The Greatest Prayer of Thanksgiving

The greatest prayer in the world is the Holy Sacrifice of the Mass. It is the offering of the Son of God to the Father! Eucharist means thanksgiving and in the holy Mass is the perfect adoration, prayer, praise and petition to the heavenly Father.

 Here are some thoughts on the Holy Mass from Fr. Raul Plus S.J. from his book "How to Pray Well". I look forward to participating in this great act of thanksgiving at holy Mass tomorrow. For as it says in the 38th chapter of Isaiah: It is not the nether world that gives You thanks, nor death that praises You. Neither do those who go down into the pit await Your kindness; the living, the living give You thanks as I do today. The Lord is our Savior; we shall sing to stringed instuments in the house of the Lord all the days of our life."

Ave Maria!

———-

       As the Word dwelling eternally in the brightness of heaven, the Son of God could not adore. To adore one must be an inferior. But the three persons of the Blessed Trinity are equal, none is superior. None is inferior. The Son equal in all things to the Father may love the Father; He cannot adore Him. Desiring to give to his Father a divinely conceived form of love, the Word decreed to become man. Equal to the Father, He will become inferior to Him, not as God, but as man and thus He will be able to adore Him. In heaven He cannot adore; on earth He can.

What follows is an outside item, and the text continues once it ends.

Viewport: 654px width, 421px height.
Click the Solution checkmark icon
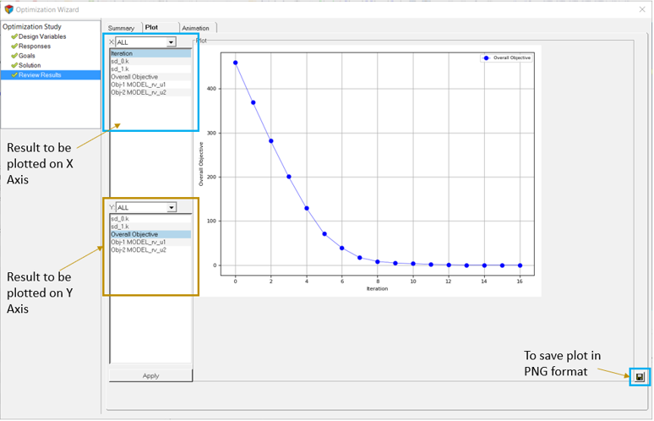pos(14,65)
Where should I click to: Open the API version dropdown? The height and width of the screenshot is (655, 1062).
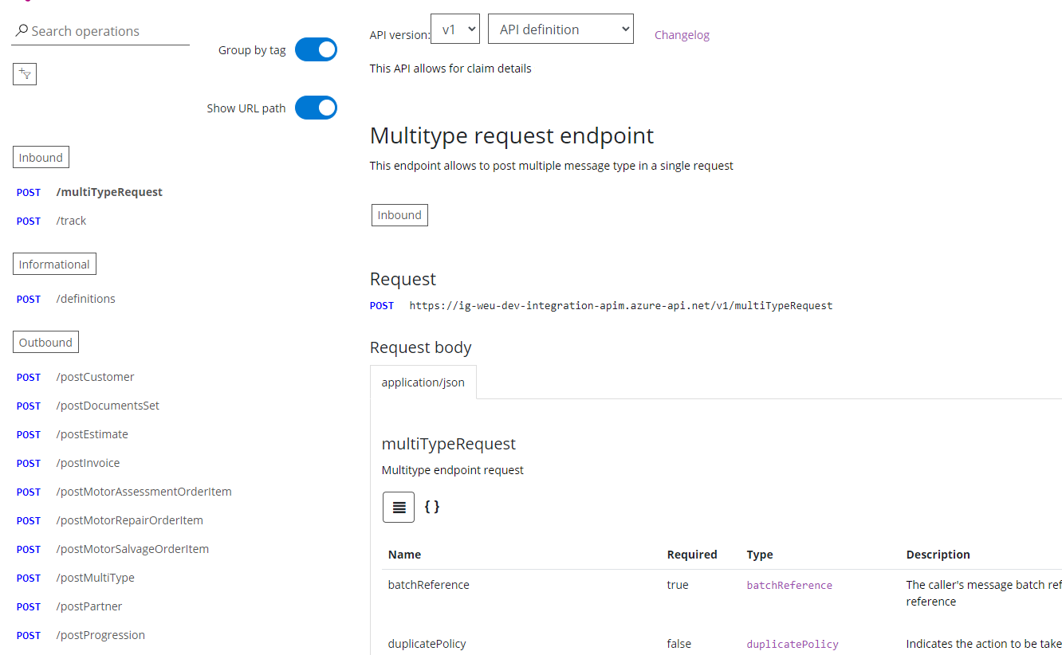point(454,28)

      Some theologians ( Bl. John Duns Scotus and many of the Franciscan school) hold the attractive view that even had Adam not sinned the Word would still have become man. Of the two ends of the Incarnation, the glorification of the Father and the salvation of mankind, the former would have been sufficient, and ac­cording to some was sufficient, to induce the Word to become a son of men. Christ is the one object of the divine complaisance, and the motive for which the Word came upon earth was the adoration that He wished to give to His Father. The expiation of sin was but secondary in the divine plan. However this may be, even if we admit with the majority of theologians that both ends were the cause of the Incarnation, it remains true that the desire to procure the glory of His Father by an act of adoration of infinite value loomed large in the plans of the Savior.

      By coming upon earth the Word loses none of His sovereign majesty. He becomes less than the Father, but He remains the Infinite. “Less” than the Father, He can adore him; infinite, He can adore him infinitely. Since the Word became man there is on this little earth of ours one who is capable of giving to the infinite God an infinite adora­tion: the Word of God made flesh.

       All Christians know that God became man for us. Not all, however, realize that He did more than this. Not only did He become one of us, He willed also to make each one of us a part of Himself. In addition to the mystery of the Incarnation there is the mystery of incorporation. We are incorporated into the person of Christ. The result of the Incarnation was that one who is truly God is capable of giving adoration, and precisely because He is God, of giving infinite adoration. Thanks to our incorporation in Christ this mystery becomes more wonderful still. Only one person in the world, we said, can glorify God as He deserves, namely, Christ Jesus. But by the mystery of incorporation, through baptism we become an integral part of Christ, and every increase of sanctifying grace makes us more a part of Christ than before. In this manner the whole of the adoring power of Christ is placed at our disposal!

      The complete Christ is made up of the head and the members together. Hence when, being in the state of grace, we offer up prayer of adoration to the Father through .and in Jesus Christ, our worship will not be merely the worship of a creature, but a worship to which the Son of God adds all that it needs in order to give condign glory to the Father. In fact our Lord asks us to be His complement, to make up, with St Paul, what is wanting to the sufferings of Christ But He, our Savior, the head of the mystical body, the divine head of all deified souls constitutes our divine supplement. He supplies, in the fullest sense of the word, all that is lacking in our offering. This was human; He makes it divine, He makes it a “Christ prayer” and therefore a prayer worthy of God. The model prayer, the most excellent of all prayers-whether it be the prayer of worship, of thanksgiving, of contrition or of petition-is the offering that we make to God of his Son Jesus Christ.

     The culmination of this joint prayer, of this prayer truly worthy of God, is the Mass, in which Christ again offers His supreme sacrifice. Our Lord’s supreme act of worship was His death on the Cross. There did our Savior recognize most completely the sovereign Majesty of God, when He submitted to the will of the Most High, even to the yielding of His life. Having assumed the nothingness of our human nature, He willed to submit to the lot of mankind; He died. Every Mass renews this recognition on the part of Christ of God's sovereign rights and hence every Mass represents the apex of adoration.